▸ **PROVIDED ENTRIES**:
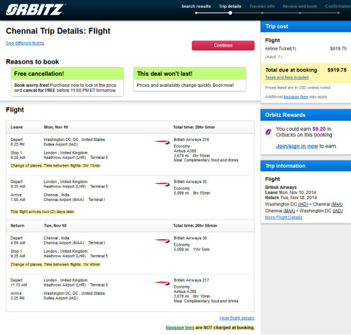The height and width of the screenshot is (335, 351).
Task: Select the Trip details progress dot
Action: [x=230, y=13]
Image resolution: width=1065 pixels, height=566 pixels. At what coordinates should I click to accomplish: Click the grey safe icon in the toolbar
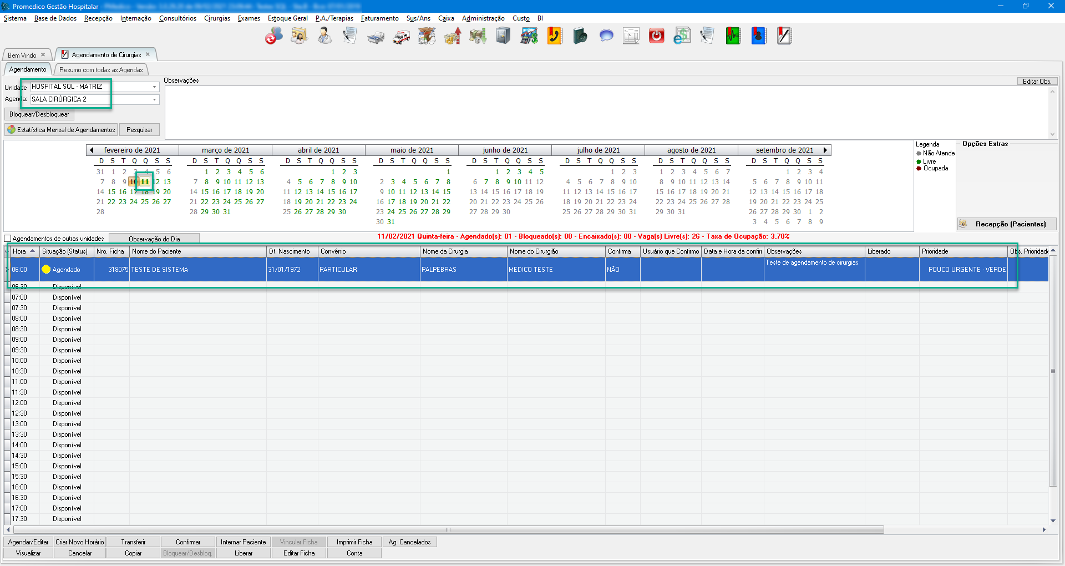(x=503, y=37)
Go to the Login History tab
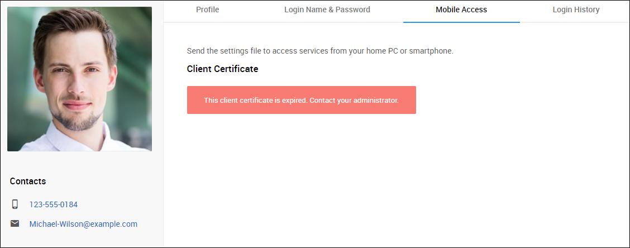The width and height of the screenshot is (630, 248). point(576,9)
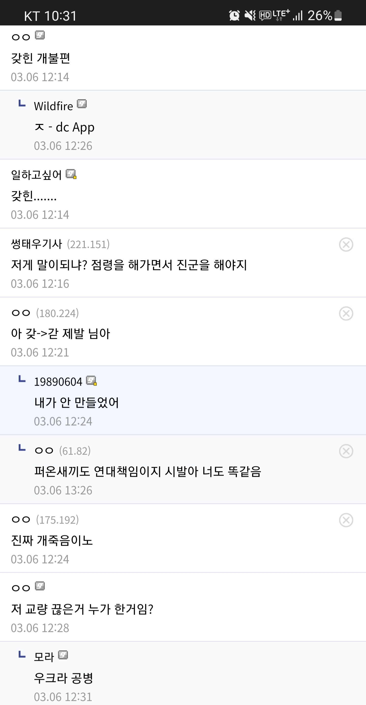Open Wildfire's user profile name
Screen dimensions: 366x705
point(54,106)
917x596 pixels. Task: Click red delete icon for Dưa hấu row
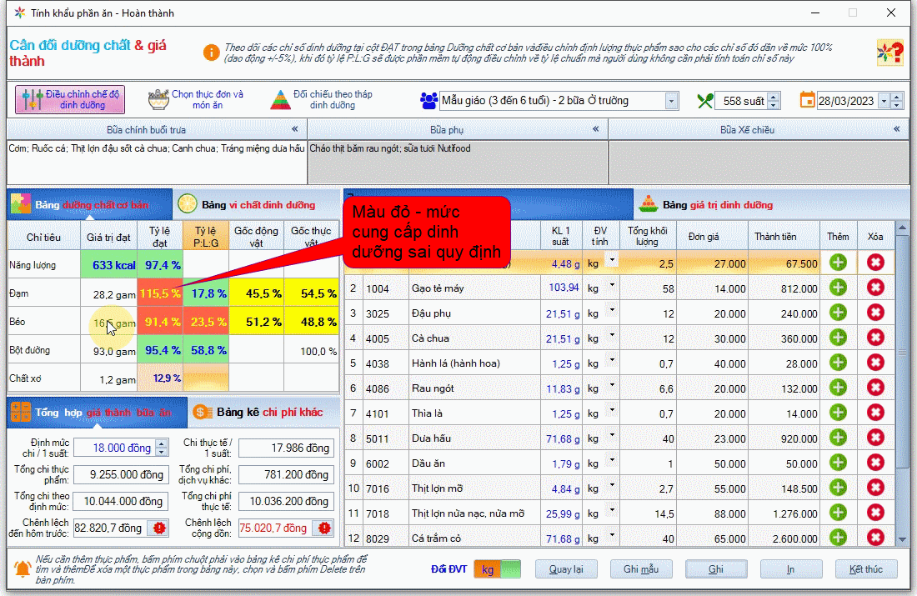click(x=875, y=438)
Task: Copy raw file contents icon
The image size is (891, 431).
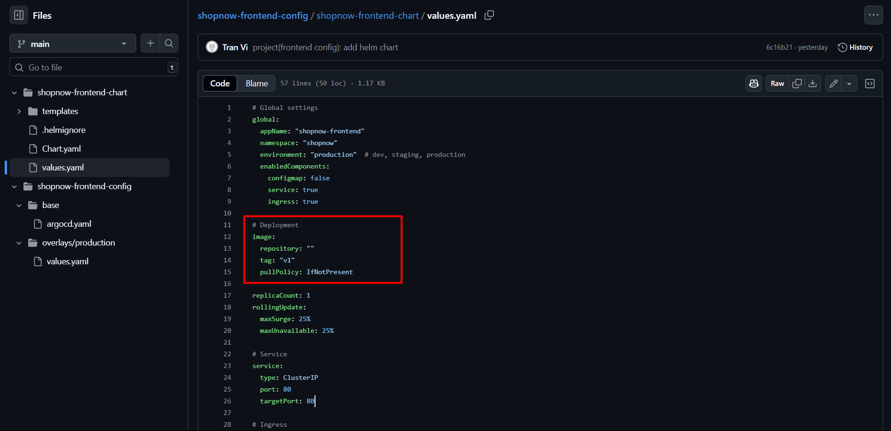Action: click(x=797, y=84)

▸ **PROBLEM**:
For this exercise, reproduce the data above exactly from the line containing "Go to the Login History tab" through its final line, both ends included, with no pictures in the copy.

▸ **ANSWER SECTION**:
Go to the Login History tab
The width and height of the screenshot is (630, 248). point(576,9)
Open Wildfire's user profile name
Screen dimensions: 366x705
point(54,106)
917x596 pixels. Task: Click red delete icon for Dưa hấu row
click(x=875, y=438)
Task: Copy raw file contents icon
The image size is (891, 431).
Action: click(x=797, y=84)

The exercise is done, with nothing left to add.